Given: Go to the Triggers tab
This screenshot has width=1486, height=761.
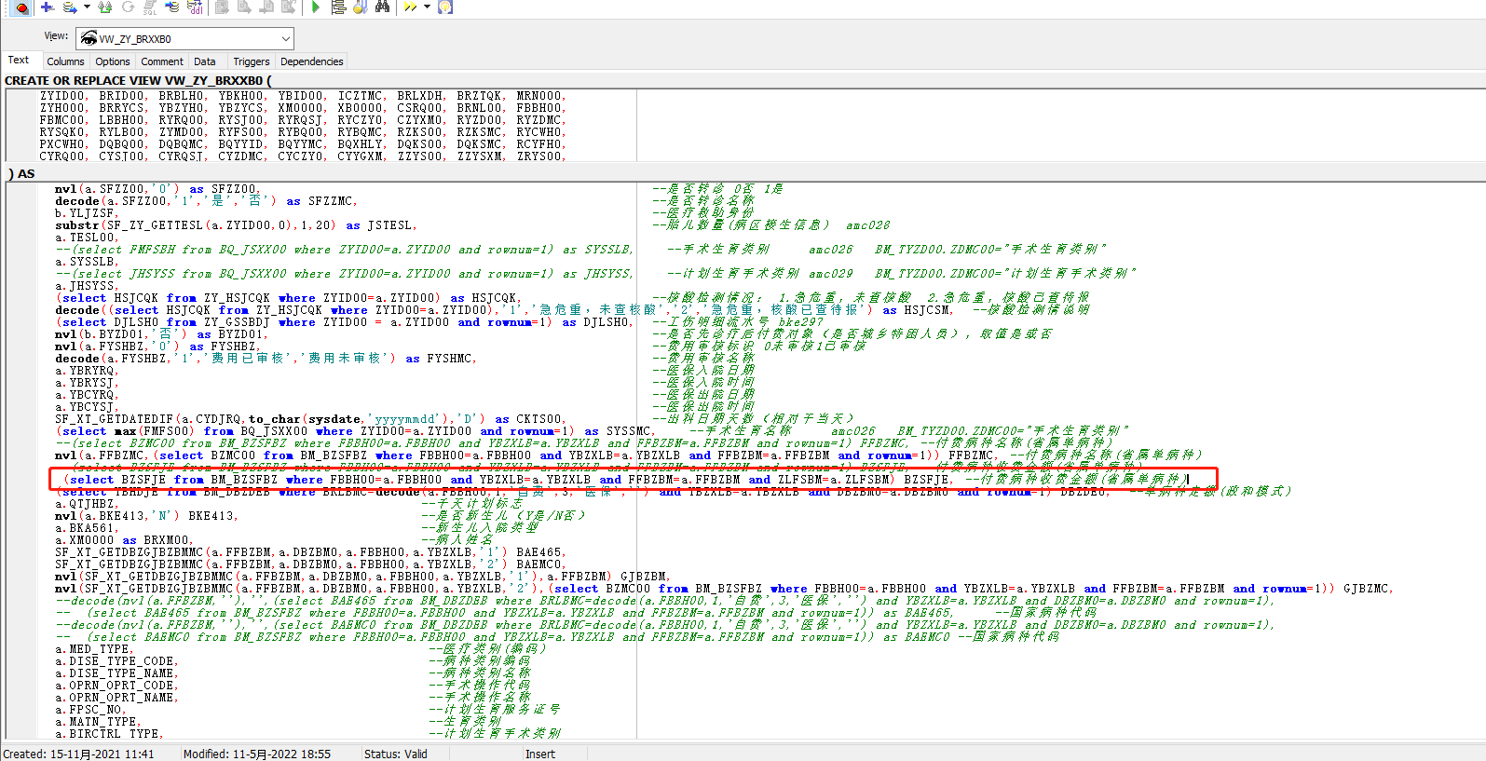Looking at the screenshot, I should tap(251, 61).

* * *

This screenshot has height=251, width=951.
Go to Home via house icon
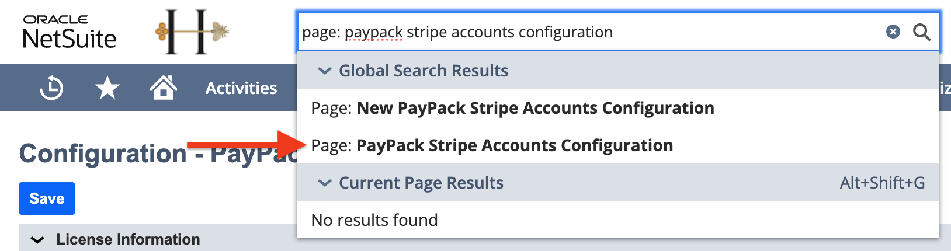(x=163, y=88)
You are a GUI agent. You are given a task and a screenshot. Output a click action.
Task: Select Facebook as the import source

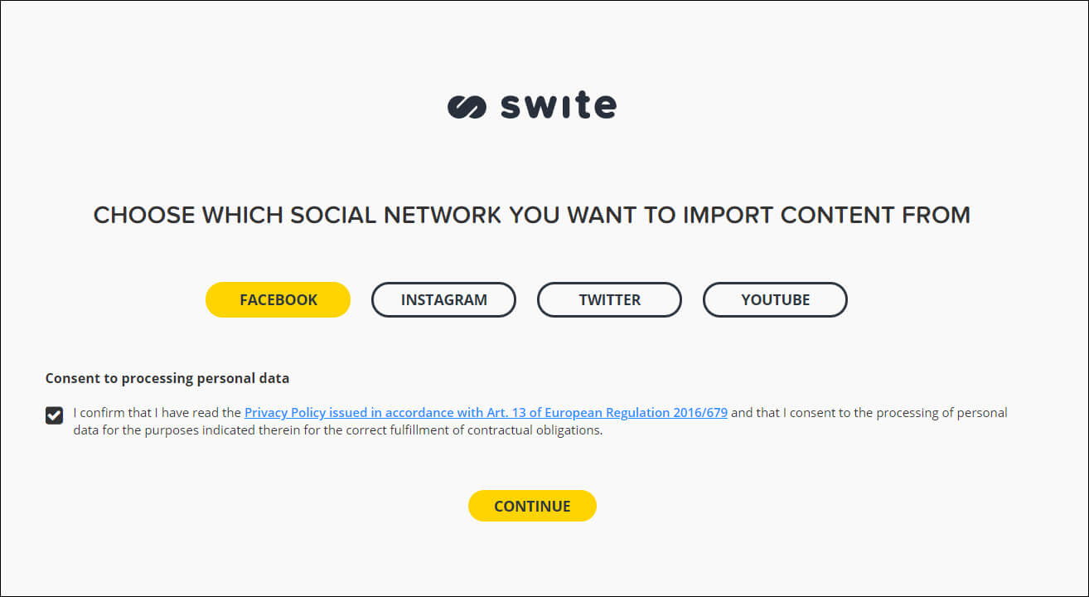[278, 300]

* Aim
Lay out the data starting at the line containing "Given: Go to the Triggers tab" and ending at the line containing "Looking at the" as a two-column CSV with the columns "instruction" and "answer". Give one row for each pairing of instruction and answer, put each in a single quoted field with line breaks turned into spaces, and leave the pictures out.

* Output
instruction,answer
"Given: Go to the Triggers tab This screenshot has width=1486, height=761.","Looking at the screenshot, I should tap(251, 61)."